Beginning at the line that contains "Click the Twitter" and finishing at the line that contains "The width and", output the data below exactly. Include both end lines and no pictures.

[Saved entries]
........

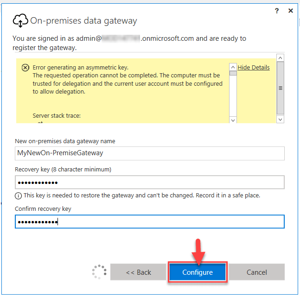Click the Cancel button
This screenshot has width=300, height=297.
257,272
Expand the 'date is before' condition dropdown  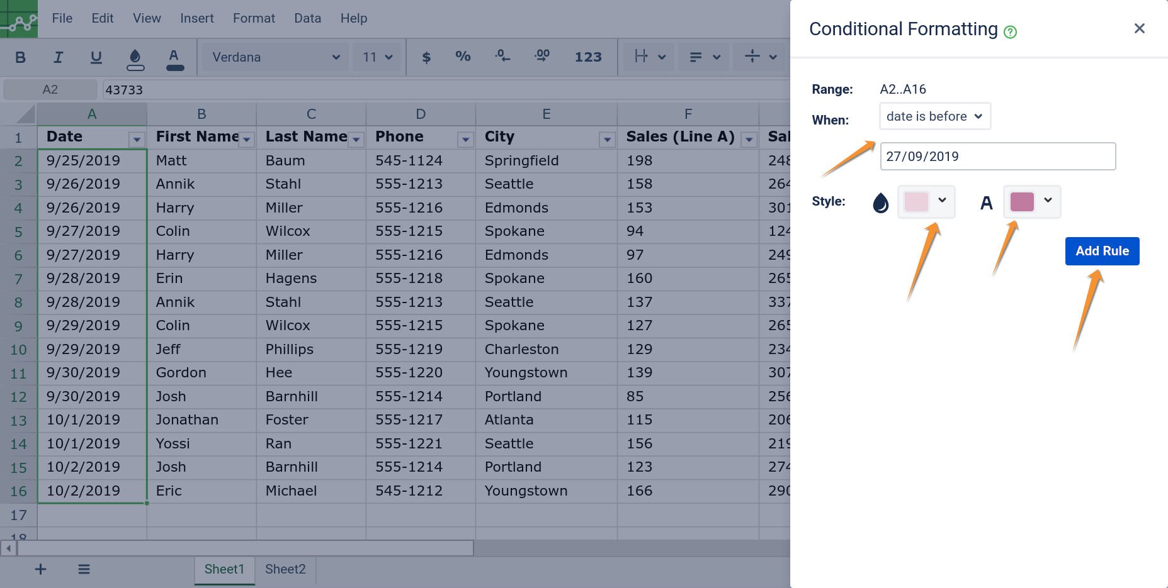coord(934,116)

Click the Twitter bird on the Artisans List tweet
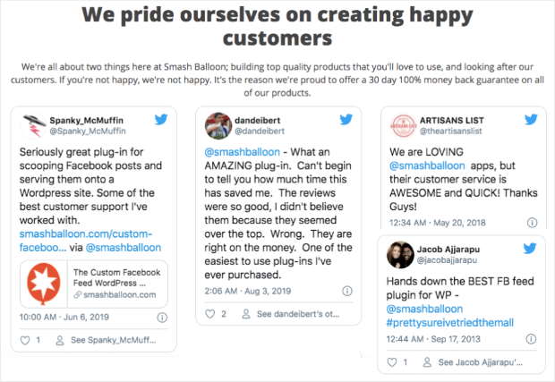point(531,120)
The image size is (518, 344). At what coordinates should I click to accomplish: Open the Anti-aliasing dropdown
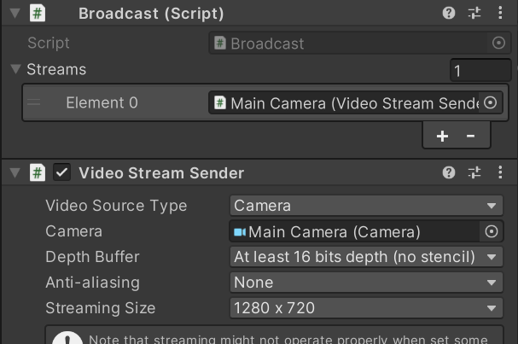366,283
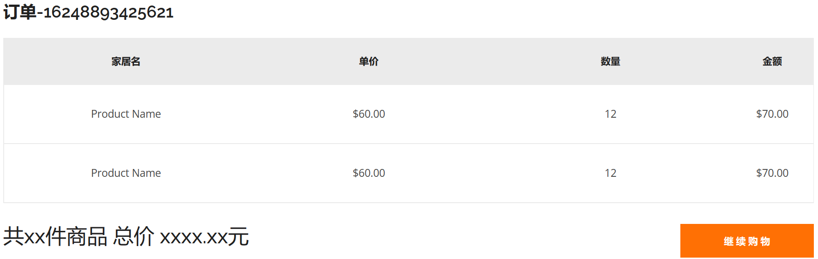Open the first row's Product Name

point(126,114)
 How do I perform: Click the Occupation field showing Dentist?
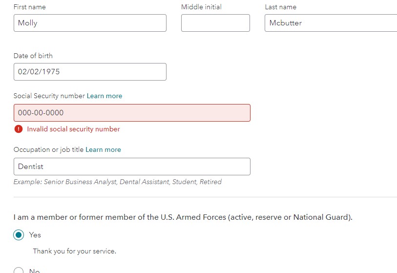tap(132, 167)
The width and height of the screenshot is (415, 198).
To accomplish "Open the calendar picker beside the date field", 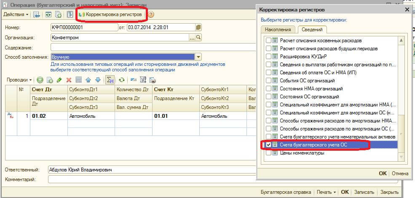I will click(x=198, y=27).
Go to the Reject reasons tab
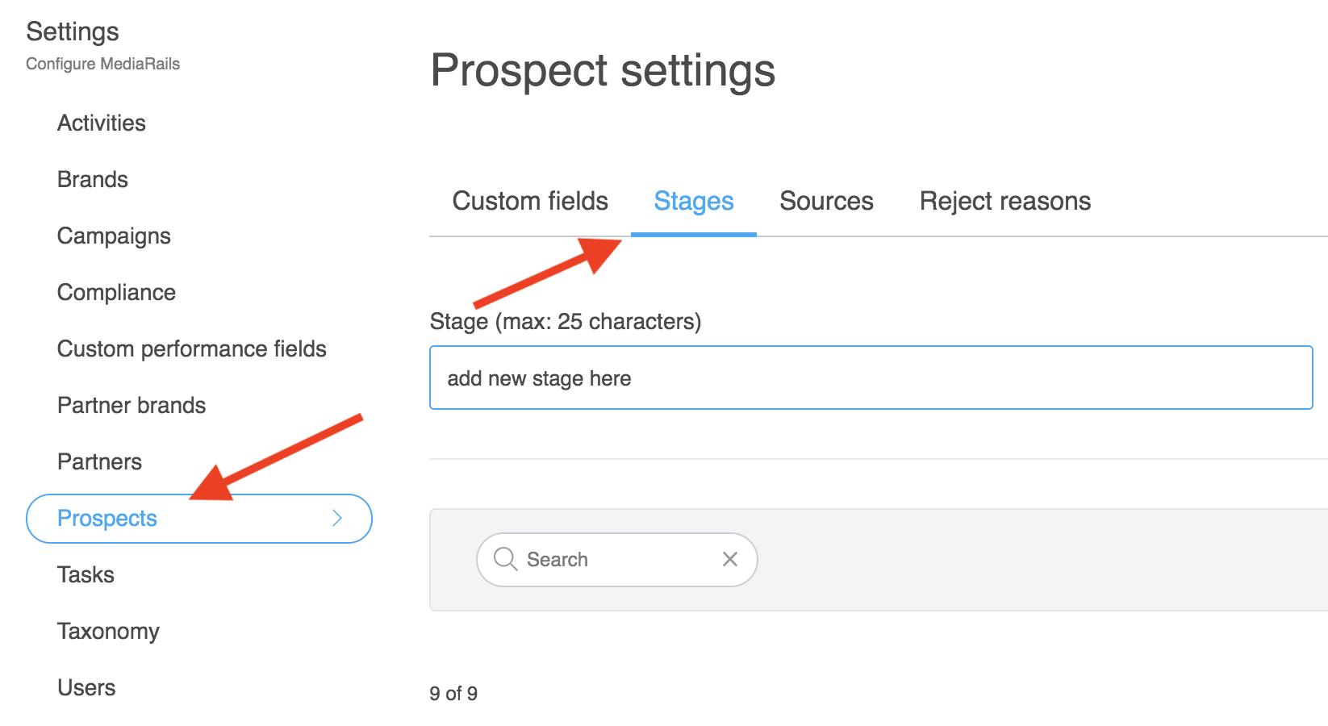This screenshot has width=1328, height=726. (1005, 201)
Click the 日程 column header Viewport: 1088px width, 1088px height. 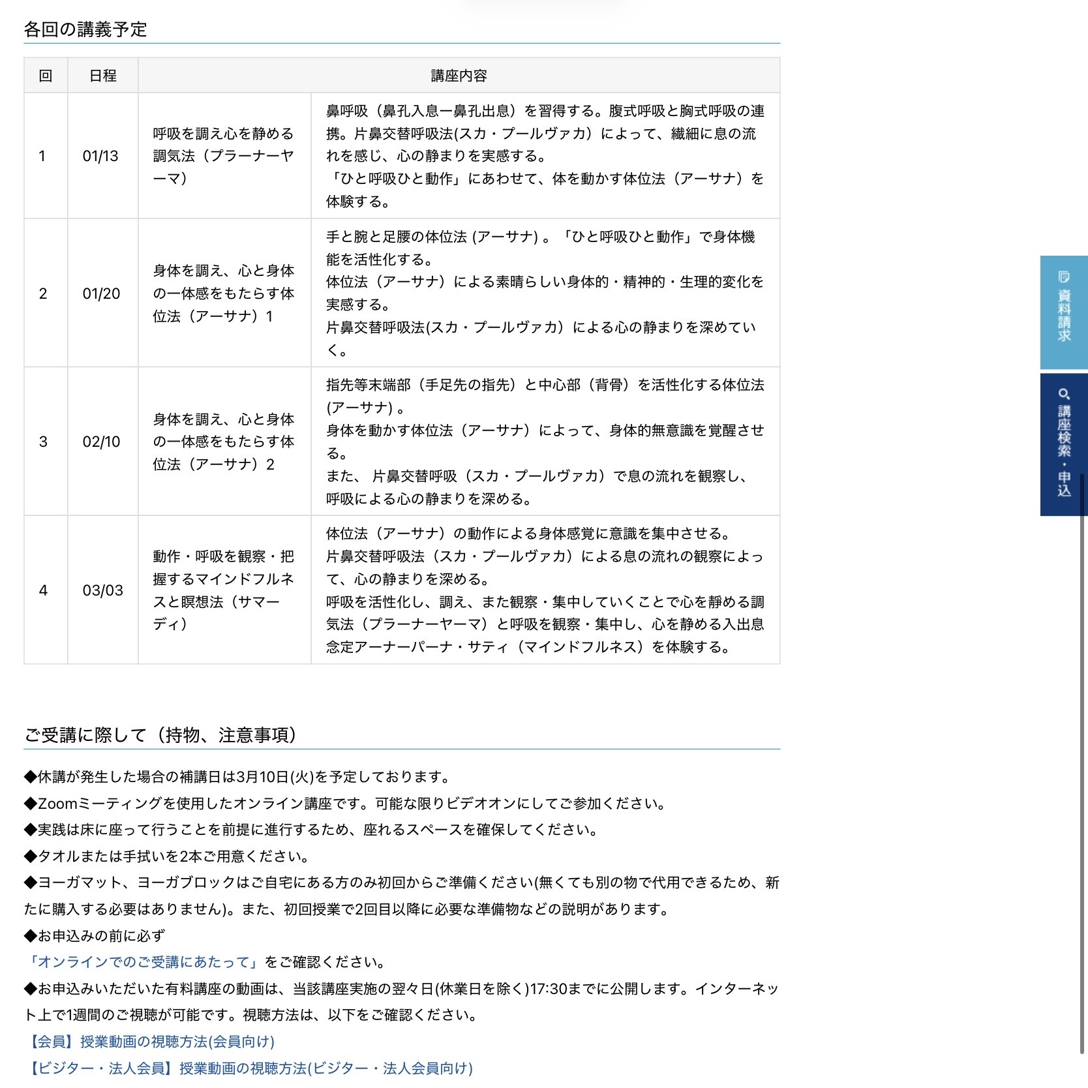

........

## Response below:
Click the Twitter bird on the Artisans List tweet
point(531,120)
The image size is (518, 344). At what coordinates should I click to accomplish: Open the Anti-aliasing dropdown
366,283
Open the first row's Product Name

point(126,114)
 How do I perform: Click the Occupation field showing Dentist?
tap(132, 167)
The width and height of the screenshot is (415, 198).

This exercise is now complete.